*** Records provided ***

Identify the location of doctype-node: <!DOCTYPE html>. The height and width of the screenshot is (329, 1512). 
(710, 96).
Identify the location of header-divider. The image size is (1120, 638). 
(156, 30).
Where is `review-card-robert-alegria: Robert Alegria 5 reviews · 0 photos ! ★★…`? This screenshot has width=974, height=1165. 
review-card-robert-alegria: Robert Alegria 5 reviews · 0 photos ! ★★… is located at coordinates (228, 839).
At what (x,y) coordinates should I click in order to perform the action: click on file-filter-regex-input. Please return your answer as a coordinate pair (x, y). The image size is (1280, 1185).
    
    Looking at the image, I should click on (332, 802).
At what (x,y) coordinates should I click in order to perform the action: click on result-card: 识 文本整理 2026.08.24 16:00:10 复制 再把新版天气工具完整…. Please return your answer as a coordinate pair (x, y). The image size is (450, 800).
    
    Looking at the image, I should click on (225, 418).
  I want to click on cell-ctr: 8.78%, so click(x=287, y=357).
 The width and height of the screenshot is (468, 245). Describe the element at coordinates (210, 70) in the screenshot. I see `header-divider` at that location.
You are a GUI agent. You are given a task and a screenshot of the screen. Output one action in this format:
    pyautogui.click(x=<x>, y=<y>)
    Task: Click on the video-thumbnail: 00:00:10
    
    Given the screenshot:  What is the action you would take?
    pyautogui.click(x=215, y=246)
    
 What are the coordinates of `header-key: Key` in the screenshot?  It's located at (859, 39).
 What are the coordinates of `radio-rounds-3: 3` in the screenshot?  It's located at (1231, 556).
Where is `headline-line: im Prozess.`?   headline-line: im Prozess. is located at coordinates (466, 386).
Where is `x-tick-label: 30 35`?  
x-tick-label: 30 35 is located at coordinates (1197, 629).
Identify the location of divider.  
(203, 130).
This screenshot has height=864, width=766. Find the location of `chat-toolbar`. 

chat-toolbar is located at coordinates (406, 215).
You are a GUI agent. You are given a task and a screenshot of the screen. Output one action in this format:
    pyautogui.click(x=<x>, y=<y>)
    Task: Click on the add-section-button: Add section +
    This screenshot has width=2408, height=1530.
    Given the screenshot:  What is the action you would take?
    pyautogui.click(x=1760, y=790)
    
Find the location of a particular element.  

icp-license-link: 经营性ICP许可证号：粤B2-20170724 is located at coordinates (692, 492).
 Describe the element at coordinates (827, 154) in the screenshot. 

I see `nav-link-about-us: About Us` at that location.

*** End of Records provided ***

Reproduce the lines in the records above, from the line with "at (859, 39)." up to and including the line with "pyautogui.click(x=1760, y=790)".

Written solution:
 What are the coordinates of `header-key: Key` in the screenshot?  It's located at (859, 39).
 What are the coordinates of `radio-rounds-3: 3` in the screenshot?  It's located at (1231, 556).
Where is `headline-line: im Prozess.`?   headline-line: im Prozess. is located at coordinates (466, 386).
Where is `x-tick-label: 30 35`?  
x-tick-label: 30 35 is located at coordinates (1197, 629).
Identify the location of divider.  
(203, 130).
This screenshot has height=864, width=766. Find the location of `chat-toolbar`. 

chat-toolbar is located at coordinates (406, 215).
You are a GUI agent. You are given a task and a screenshot of the screen. Output one action in this format:
    pyautogui.click(x=<x>, y=<y>)
    Task: Click on the add-section-button: Add section +
    This screenshot has width=2408, height=1530.
    Given the screenshot:  What is the action you would take?
    pyautogui.click(x=1760, y=790)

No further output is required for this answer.